Inference is running a trained model to answer a prompt. Training teaches the model once; inference is the model using what it learned, every time a user sends a request.

What is the difference between training and inference?
Training builds the model by adjusting its weights on large datasets, and happens once (or periodically). Inference uses the finished model to generate output for real requests. Training is a fixed, upfront cost; inference is an ongoing, per-request cost.

What is a good TTFT for a chatbot?
For conversational interfaces, a time to first token under about 500ms generally feels responsive. Latency-sensitive uses like code completion aim closer to 100ms. Perceived speed depends more on TTFT than on total generation time.

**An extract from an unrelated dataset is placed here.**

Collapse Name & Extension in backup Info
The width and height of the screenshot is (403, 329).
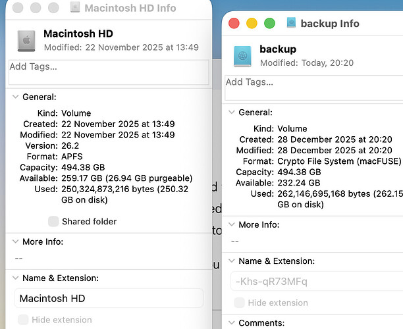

What is the difference between latency and throughput?
Latency is how fast a single request responds, measured by time to first token and time per output token. Throughput is how many tokens the system produces per second across all concurrent requests. Interactive apps optimize latency; batch jobs optimize throughput.

Are encoder models faster than decoder models?
For classification and extraction tasks, usually yes. Encoder models process the input in one forward pass with no token-by-token generation and no growing KV cache, so their latency stays closer to a fixed cost. Decoder models are slower because they generate output autoregressively.

How can I make my LLM faster without losing accuracy?
Speculative decoding gives 2 to 3x speedups with identical output, and prompt caching cuts time to first token on repeated contexts with no quality change. Routing simple tasks to smaller or encoder models also speeds things up without affecting the quality of harder tasks.

Is it cheaper to self-host or use an inference API?
At high, steady volume, self-hosting can be cheaper but requires you to run the infrastructure. At low or variable volume, managed APIs are usually cheaper once you account for idle GPUs and engineering time. The crossover point depends on your utilization.